In some regions of Russia the echinococcal illness meets. When the echinococcal cyst is located in a thorax, it is found in the lower shares of lungs more often. The back department of the lower share of the right lung appears the favourite place of its localization. If the cyst prilezhit to a chest wall, a diaphragm or a bronchial tree, it is sometimes flattened. The percussion sound over a cyst surface always stupid, and breath either is not defined, or is sharply weakened. X-ray inspection reveals usually characteristic round cyst often with the calcification centers. The puncture of a cyst is contraindicated an ulcer of possible planting of a pleural cavity and lungs.

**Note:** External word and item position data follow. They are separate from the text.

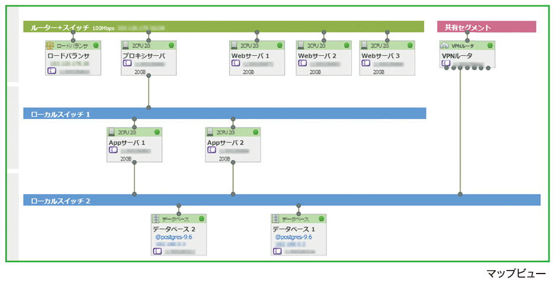Image resolution: width=555 pixels, height=283 pixels.
Task: Open the @postgres-9.6 link on データベース 1
Action: 294,237
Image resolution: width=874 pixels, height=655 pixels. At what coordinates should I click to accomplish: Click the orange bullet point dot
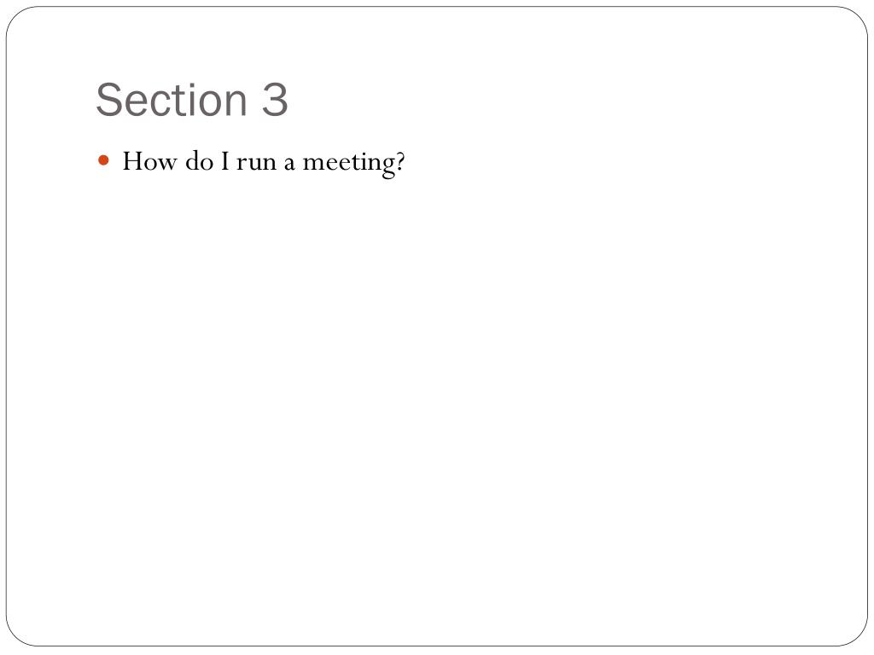103,160
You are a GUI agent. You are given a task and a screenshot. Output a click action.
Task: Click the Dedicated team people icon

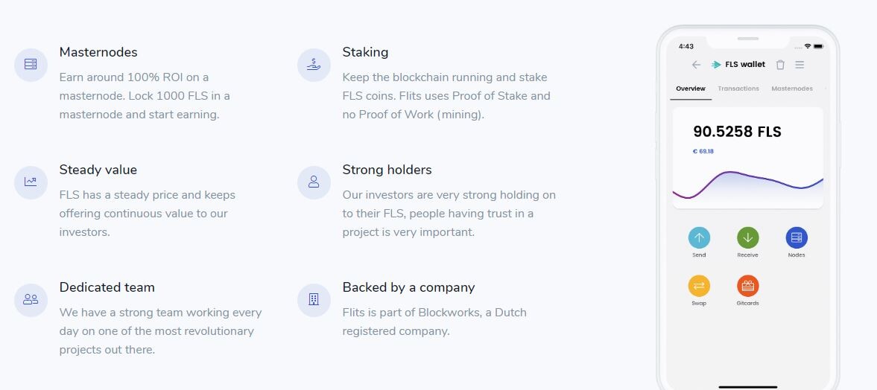[31, 300]
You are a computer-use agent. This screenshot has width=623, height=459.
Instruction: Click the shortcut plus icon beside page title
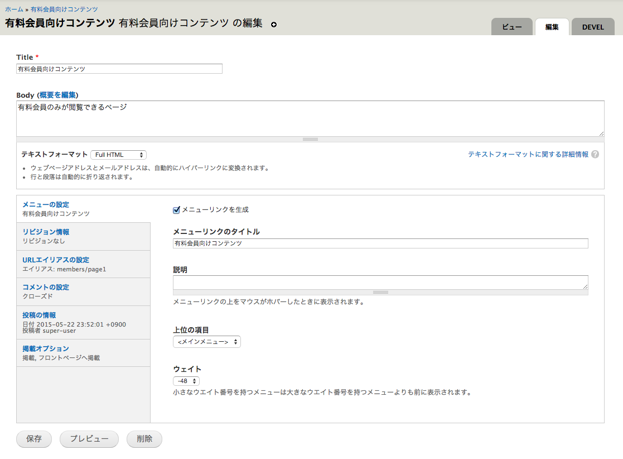click(274, 25)
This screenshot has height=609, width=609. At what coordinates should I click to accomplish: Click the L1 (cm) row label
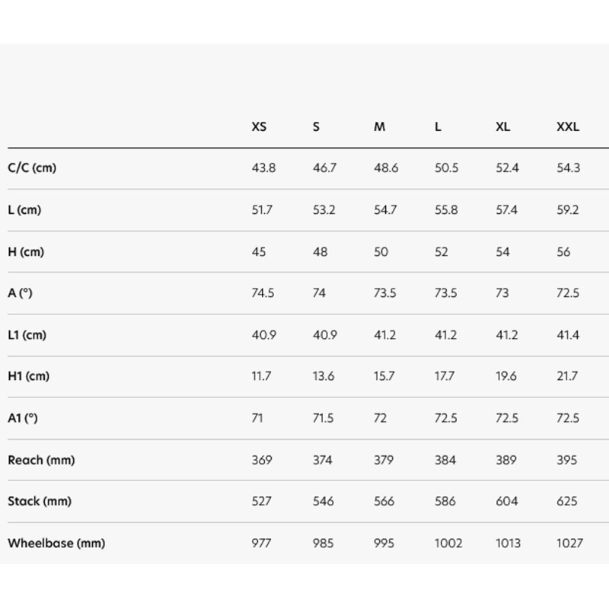[x=27, y=335]
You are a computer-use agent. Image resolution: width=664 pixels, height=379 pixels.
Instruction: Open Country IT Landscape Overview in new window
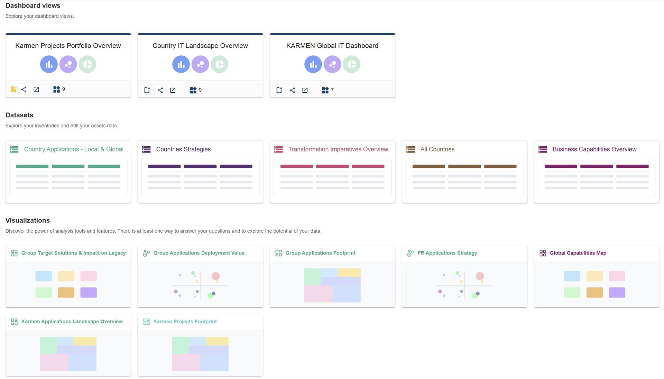[173, 90]
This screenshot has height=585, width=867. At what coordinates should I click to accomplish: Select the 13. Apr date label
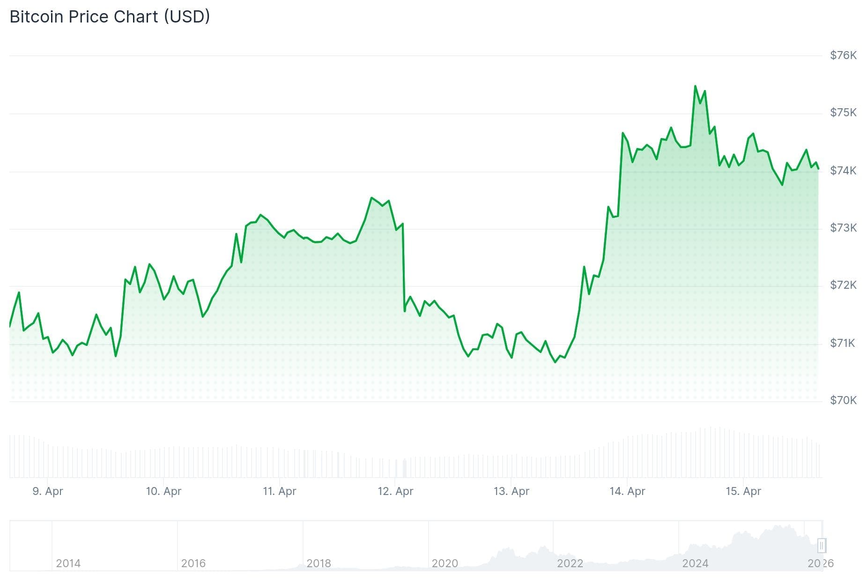[x=511, y=491]
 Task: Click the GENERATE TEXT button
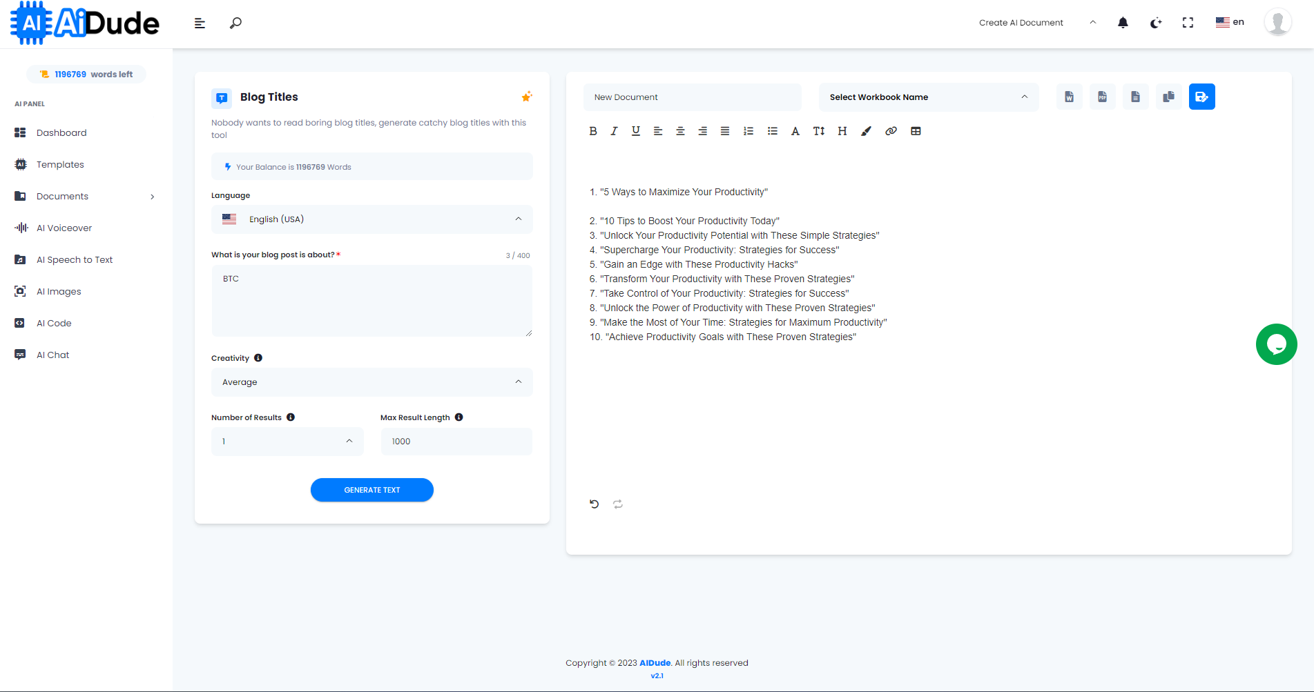click(371, 490)
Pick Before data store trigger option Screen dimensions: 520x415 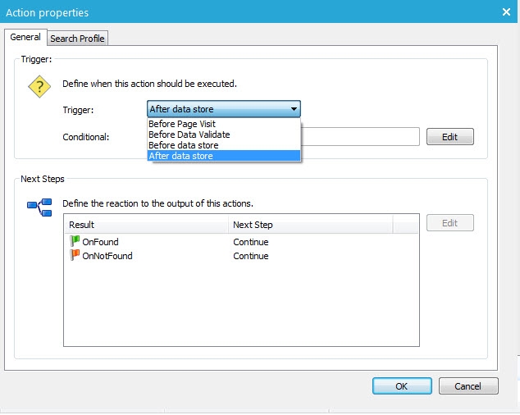point(183,145)
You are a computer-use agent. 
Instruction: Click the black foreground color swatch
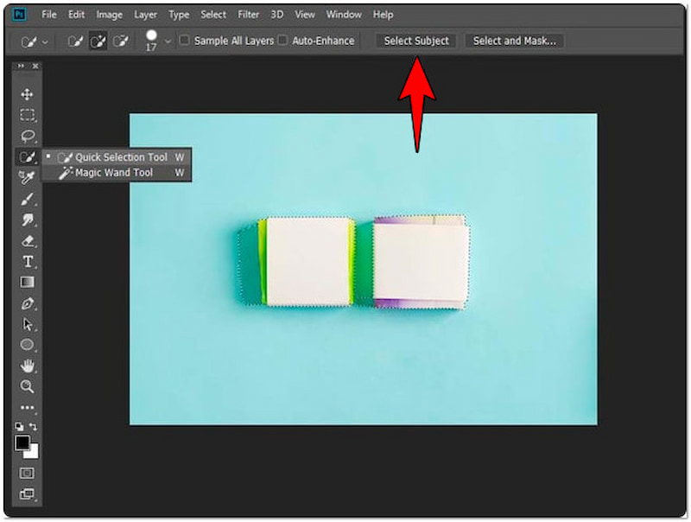(22, 442)
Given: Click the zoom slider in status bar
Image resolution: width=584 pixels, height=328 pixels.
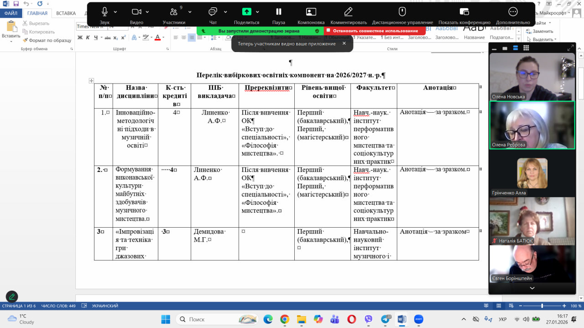Looking at the screenshot, I should (x=542, y=306).
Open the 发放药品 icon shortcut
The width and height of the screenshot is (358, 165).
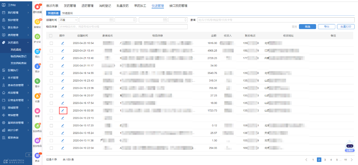[37, 126]
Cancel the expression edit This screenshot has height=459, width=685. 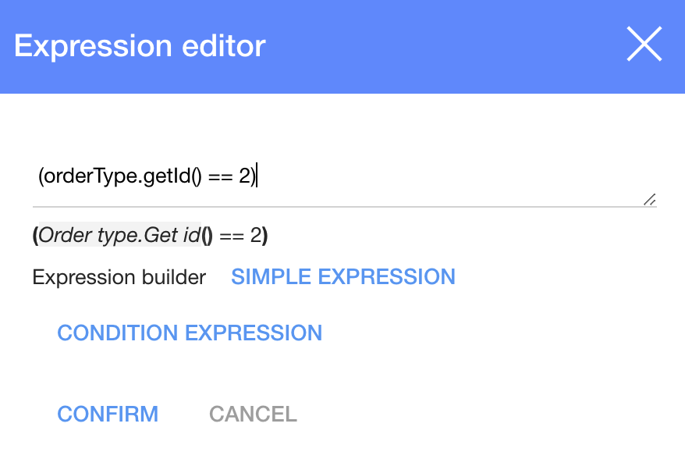[x=253, y=414]
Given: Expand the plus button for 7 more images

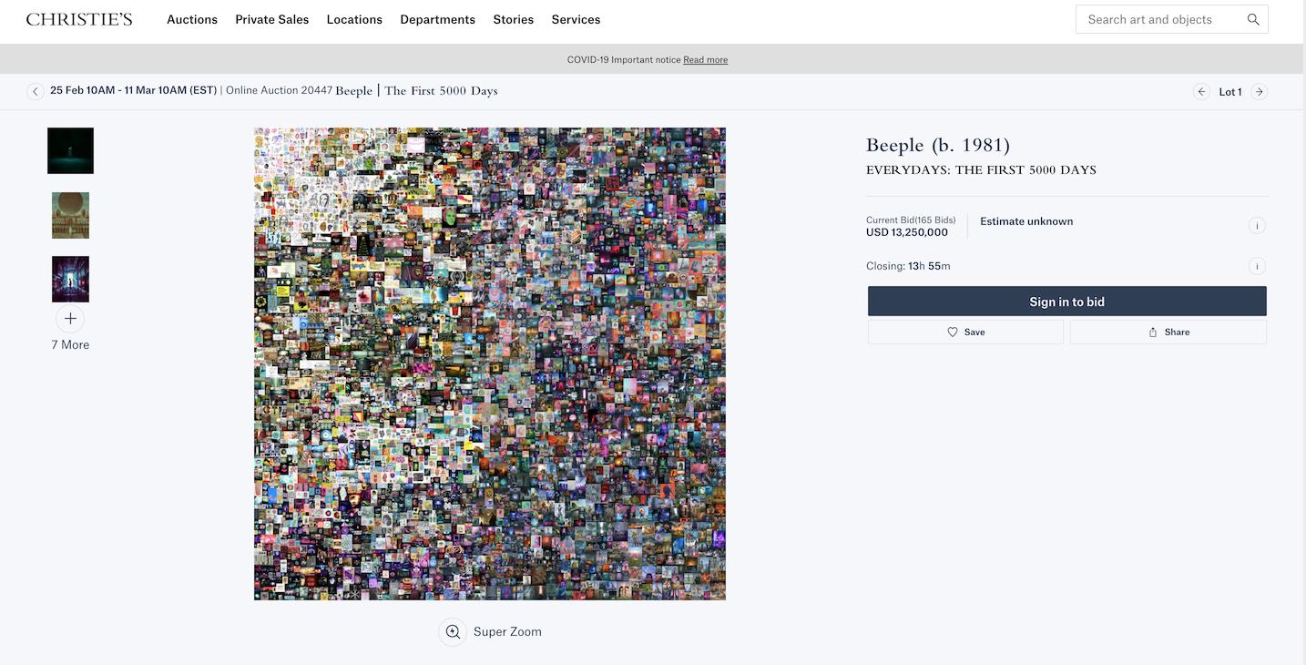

Availability of liquid in a pleural cavity has to be estimated as the indication to a thoracocentesis which is the most reliable way of clarification of an etiology of a syndrome. Pleural liquid can be divided into transsudata and exudates. To transudate liquid which collects in a pleural cavity in connection with the general disturbances of a water and electrolytic exchange in an organism, but not owing to a pleura inflammation belongs. Trassudata arise at cirrhosis, beriberi (deficit of B1 vitamin), at the hypoproteinemias caused by starvation, the increased losses of protein in a digestive tract gleam at heart failure, a nephrotic syndrome, heavy anemia. It is unconditional that each of the listed syndromes has a reason swap without which clarification the etiological diagnosis of a syndrome cannot be made. It is necessary to highlight that accumulation of transudate in a pleural cavity can be the only symptom of the latent heart or renal failure.
Inflammatory damages of a pleura are followed by formation of exudate which can be subdivided on serous, hemorrhagic, purulent, chyle. Following this traditional division, it must be kept in mind that hemorrhagic exudate differs from serous only in color of liquid and that chyle liquid accumulates in a pleural cavity in most cases out of communication with an inflammation of the pleura covering it. Accumulation of exudate appears sometimes the only symptom of an illness. Of this sort isolated exudates can be distinguished from the isolated transudate by outward, relative density and content of protein in them.
Exudates always opalestsirut, when standing form a clot; relative density exceeds them 1018, and protein content exceeds 30 g/l, often reaching 50 g/l. Transsudata are transparent, are not curtailed when standing, relative density is lower than them 1015, and protein content fluctuates usually from 5 to 15 g/l. Frequent intermediate figures in practical work are explained by coexistence of two processes, for example liquid transudation in a pleural cavity and inflammations of leaves of a pleura as it often occurs at a lung heart attack at the patient with heart failure. A certain diagnostic value has also cytologic composition of exudate, the maintenance in it of neutrophils, lymphocytes, erythrocytes, cells of a mesothelium and tumor cells.